Get the Dirt about Enriquez Estate Wines from winemaker Cecilia Enriquez

22 May

enriquezcecilia1. What was your first vintage year? 2009

2. How many cases do you make per vintage? 600-800

3. Do you have a Tasting Room? We invite people to visit our estate vineyard by appointment only.

4. What wine made you want to become a winemaker/start your own winery? It wasn’t one particular wine, it was my family’s first Sonoma County wine country experience.

5. What varietals do you work with? Sauvignon Blanc, Muscat, Pinot Noir, and Tempranillo.

enriquezvineyard6. What vineyards do you source from? Why? If Estate, why do you choose your location? Our first estate property was in Petaluma. We sold that to purchase property in the Russian River Valley. Both properties we were lead to by accident but were meant to be. We continue to source from our first property, from our estate, and also from Windsor Oaks.

7. What type of oak treatment do you use? Why? It depends on the wine. Whites and Roses are fermented dry in stainless steel. I love the clean and crisp wines that show off the fruit characteristics. For pinot noir, French oak, for my Tempranillo, I make it in traditional Rioja style.

8. What do you love about your winemaking region? What makes it different special? The wine profiles. I love the colder climate wines and also doing non-traditional wines in an area that’s already established. Pushing the boundaries and seeing how people react to that.

enriquezbottles9. What’s the story behind your winery name / label? It’s my family’s name. We all fell in love with Sonoma County/wine at the same time. It only seemed fitting to name it our name. My parents purchased the property and I was ready to tackle the farming/winemaking for them.

10. What’s the one thing you wish someone had told you about the wine business before you started your own winery? How labor intensive it is to do it from grape to bottle. There’s so many things you don’t realize that goes into farming/winemaking/running a winery. The bookkeeping is a pain.

11. Most importantly, what’s so great about being small? What can you do as a small winemaker, that wouldn’t be possible for larger wineries? Quality control.
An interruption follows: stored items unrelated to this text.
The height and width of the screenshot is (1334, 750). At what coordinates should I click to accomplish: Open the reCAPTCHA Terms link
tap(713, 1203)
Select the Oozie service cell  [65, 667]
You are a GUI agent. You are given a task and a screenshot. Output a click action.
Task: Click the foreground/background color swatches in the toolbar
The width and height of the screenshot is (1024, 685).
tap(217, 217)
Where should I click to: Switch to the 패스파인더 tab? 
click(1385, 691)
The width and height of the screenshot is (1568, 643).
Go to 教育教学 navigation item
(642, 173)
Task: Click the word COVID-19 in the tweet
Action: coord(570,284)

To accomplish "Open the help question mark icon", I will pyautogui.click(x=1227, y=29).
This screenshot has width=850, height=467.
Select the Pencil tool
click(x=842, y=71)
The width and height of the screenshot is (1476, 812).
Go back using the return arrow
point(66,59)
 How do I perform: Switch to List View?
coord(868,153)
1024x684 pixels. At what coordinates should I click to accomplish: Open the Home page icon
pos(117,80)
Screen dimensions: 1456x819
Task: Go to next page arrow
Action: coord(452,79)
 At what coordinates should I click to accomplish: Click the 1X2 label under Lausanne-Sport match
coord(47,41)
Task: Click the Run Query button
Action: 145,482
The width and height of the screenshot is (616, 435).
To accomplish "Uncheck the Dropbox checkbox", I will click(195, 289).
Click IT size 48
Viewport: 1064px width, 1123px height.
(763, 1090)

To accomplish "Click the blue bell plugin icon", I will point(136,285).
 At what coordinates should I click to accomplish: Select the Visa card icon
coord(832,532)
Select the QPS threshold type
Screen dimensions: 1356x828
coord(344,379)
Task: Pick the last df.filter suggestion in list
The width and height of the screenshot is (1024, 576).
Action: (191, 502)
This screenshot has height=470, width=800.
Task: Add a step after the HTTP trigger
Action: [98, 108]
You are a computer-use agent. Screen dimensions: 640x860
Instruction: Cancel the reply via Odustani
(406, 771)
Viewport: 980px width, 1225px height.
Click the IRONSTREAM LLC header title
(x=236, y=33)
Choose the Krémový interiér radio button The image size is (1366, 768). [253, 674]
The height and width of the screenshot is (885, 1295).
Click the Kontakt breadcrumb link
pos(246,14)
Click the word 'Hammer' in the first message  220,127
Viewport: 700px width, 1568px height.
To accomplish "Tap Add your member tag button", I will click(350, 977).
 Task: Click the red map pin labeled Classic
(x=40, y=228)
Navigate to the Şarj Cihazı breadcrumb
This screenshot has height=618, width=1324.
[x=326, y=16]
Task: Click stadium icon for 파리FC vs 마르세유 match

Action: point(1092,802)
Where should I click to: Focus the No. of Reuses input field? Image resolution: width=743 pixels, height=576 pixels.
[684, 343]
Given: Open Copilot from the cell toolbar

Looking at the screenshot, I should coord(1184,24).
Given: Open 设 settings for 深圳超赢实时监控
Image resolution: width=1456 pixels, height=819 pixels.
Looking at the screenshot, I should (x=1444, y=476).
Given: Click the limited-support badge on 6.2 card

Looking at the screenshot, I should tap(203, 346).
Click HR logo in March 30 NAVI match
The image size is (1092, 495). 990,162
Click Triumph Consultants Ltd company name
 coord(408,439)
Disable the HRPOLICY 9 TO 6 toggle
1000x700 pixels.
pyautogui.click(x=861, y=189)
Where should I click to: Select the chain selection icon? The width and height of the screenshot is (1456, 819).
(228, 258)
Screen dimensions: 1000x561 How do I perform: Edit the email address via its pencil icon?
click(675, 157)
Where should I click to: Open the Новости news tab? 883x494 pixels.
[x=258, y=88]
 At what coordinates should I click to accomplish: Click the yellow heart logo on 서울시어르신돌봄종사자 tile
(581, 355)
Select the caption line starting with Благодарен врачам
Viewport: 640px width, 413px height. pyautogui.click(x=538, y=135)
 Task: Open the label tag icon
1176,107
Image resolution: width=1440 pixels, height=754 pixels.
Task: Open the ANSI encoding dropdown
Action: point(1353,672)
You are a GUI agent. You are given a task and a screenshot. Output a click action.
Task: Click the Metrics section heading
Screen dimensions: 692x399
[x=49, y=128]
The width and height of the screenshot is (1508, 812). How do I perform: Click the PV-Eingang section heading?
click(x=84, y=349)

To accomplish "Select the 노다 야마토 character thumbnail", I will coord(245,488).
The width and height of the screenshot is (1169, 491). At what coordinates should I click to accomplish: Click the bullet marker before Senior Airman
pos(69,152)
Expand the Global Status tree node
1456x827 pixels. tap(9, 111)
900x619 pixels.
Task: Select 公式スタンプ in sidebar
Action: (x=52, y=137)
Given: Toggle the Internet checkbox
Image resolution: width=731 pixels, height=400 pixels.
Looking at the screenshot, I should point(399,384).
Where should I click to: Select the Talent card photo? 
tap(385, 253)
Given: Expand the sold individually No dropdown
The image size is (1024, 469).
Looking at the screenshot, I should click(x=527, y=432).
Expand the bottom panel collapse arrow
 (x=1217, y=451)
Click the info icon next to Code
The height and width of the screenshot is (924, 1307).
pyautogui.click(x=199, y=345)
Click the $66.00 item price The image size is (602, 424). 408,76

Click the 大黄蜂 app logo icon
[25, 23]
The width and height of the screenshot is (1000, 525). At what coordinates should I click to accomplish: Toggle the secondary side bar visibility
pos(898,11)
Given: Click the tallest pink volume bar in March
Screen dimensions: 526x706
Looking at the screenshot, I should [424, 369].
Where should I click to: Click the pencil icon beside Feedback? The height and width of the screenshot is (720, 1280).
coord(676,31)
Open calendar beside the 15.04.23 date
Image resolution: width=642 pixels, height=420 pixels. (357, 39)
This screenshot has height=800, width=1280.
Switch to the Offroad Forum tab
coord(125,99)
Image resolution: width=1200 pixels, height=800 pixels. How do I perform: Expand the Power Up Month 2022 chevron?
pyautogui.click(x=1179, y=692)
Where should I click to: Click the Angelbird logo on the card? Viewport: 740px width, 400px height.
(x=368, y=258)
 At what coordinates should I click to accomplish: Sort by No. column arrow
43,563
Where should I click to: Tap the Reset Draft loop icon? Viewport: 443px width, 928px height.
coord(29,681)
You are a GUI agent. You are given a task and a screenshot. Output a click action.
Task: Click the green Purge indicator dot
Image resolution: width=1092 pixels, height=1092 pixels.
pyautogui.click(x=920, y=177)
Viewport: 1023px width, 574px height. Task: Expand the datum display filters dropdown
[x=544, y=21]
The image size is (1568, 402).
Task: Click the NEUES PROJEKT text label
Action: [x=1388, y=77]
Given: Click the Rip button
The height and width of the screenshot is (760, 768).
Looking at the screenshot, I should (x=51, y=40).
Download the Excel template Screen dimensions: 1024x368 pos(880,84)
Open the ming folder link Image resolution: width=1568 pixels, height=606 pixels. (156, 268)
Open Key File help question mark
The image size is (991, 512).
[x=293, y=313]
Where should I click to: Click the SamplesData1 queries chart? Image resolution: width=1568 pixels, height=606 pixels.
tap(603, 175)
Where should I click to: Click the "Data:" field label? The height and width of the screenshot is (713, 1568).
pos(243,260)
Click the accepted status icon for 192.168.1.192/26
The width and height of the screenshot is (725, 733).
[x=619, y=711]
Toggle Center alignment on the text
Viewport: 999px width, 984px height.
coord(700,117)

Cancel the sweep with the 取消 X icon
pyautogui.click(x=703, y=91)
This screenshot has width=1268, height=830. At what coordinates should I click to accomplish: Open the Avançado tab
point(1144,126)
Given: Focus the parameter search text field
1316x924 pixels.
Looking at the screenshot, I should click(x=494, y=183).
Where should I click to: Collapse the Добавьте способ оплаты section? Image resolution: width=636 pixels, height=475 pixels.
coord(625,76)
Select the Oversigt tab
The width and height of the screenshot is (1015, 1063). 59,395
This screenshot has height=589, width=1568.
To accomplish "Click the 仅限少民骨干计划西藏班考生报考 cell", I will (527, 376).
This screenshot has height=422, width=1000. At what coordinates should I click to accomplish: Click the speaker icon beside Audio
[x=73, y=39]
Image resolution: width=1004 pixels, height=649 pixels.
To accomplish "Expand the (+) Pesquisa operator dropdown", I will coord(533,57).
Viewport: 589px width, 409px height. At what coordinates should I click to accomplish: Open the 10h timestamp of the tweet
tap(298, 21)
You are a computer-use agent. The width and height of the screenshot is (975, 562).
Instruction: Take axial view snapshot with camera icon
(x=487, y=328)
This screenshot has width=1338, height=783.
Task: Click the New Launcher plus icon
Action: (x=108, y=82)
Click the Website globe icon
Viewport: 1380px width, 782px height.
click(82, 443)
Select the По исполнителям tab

The larger wineries have it with science and staff but the small guys really get to have a tighter control from start to finish and are able to use taste/art more than just looking at the numbers.

12. How do you view the future in the wine industry for small-lot winemakers? I’m hoping that the trend for farm-to-table and going back to basics/craft production/natural will lead people towards a path of experimenting and trying things out of their comfort zone which will lead to them expanding their palates and discovering new varietals.

13. If you had to choose another wine region to work in what would it be? I don’t think I could narrow it down. I love to learn so I would love the opportunity to work in all of the wine regions.